Pada awalnya, tujuan berdemokrasi adalah agar setiap masyarakat yang ada dinegri tersebut berpartisipasi dan mempunyai hak-2 yang sama dalam menentukan pemerintahannya, hukum, keamanan, ekonomi dan perangkat-perangkat penting lainnya dalam satu negara seperti tehnologi, pendidikan dll. Mengapa harus mempunyai hak yang sama dalam menentukan hal-hal tersebut?, adalah disebabkan hukum, keamanan, ekonomi, tehnologi, pendidikan, sumber-sumber alam dan lain lain itu berdampak langsung dan tidak langsung kepada setiap individu yang ada di negara tersebut. Begitu juga hukum, keamanan, ekonomi, tehnologi, pendidikan, sumber-sumber alam itu adalah milik dan komponen negara yang harus digunakan untuk kesejateraan bersama namun dapat juga disalah gunakan untuk kepentingan individu dan atau segolongan tertentu.

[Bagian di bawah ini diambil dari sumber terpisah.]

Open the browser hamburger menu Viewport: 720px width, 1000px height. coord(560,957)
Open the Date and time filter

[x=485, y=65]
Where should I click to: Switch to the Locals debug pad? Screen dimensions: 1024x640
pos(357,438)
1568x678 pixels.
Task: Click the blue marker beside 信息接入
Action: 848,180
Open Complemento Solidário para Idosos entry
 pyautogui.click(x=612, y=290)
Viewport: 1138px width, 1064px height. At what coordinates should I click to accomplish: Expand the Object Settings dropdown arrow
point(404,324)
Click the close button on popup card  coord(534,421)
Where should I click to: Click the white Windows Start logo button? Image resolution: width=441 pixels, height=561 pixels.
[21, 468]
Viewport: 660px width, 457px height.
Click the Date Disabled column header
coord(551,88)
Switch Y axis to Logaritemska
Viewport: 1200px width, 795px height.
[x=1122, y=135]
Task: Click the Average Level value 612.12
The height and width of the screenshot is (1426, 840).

Setelah melewati masa pesta demokrasi kemarin, ternyata posisi legislatif dan eksekutif yang menang atau yang berkuasa tidak berasal dari satu kekuatan politik. Terlepas dari arah dan tujuan politik dari kedua "kubu" yang masing-masing menguasai legislatif atau eksekutif tersebut, masyarakat sebaiknya mengetahui manfaat apa bagi rakyat dan negara dengan adanya "dua" kekuatan politik yang berbeda tersebut yang sedang menguasai posisinya masing-masing di legislatif atau eksekutif.
Setelah mengetahui, maka rakyat mampu menghindarkan diri dari "pancingan" dan atau di peralat oleh kekuatan politik tertentu untuk mencapai kepentingan-kepentingan individual atau segolongan tertentu yang merugikan. Tujuan lainnya yang tak kalah penting adalah memastikan bahwa rakyatlah yang berperan dalam menentukan pemerintahannya tanpa dibenturkan oleh kekuatan-kekuatan politik yang sedang berkuasa diposisi mereka yang dapat mengarah kepada tindakan-tindakan anarkis.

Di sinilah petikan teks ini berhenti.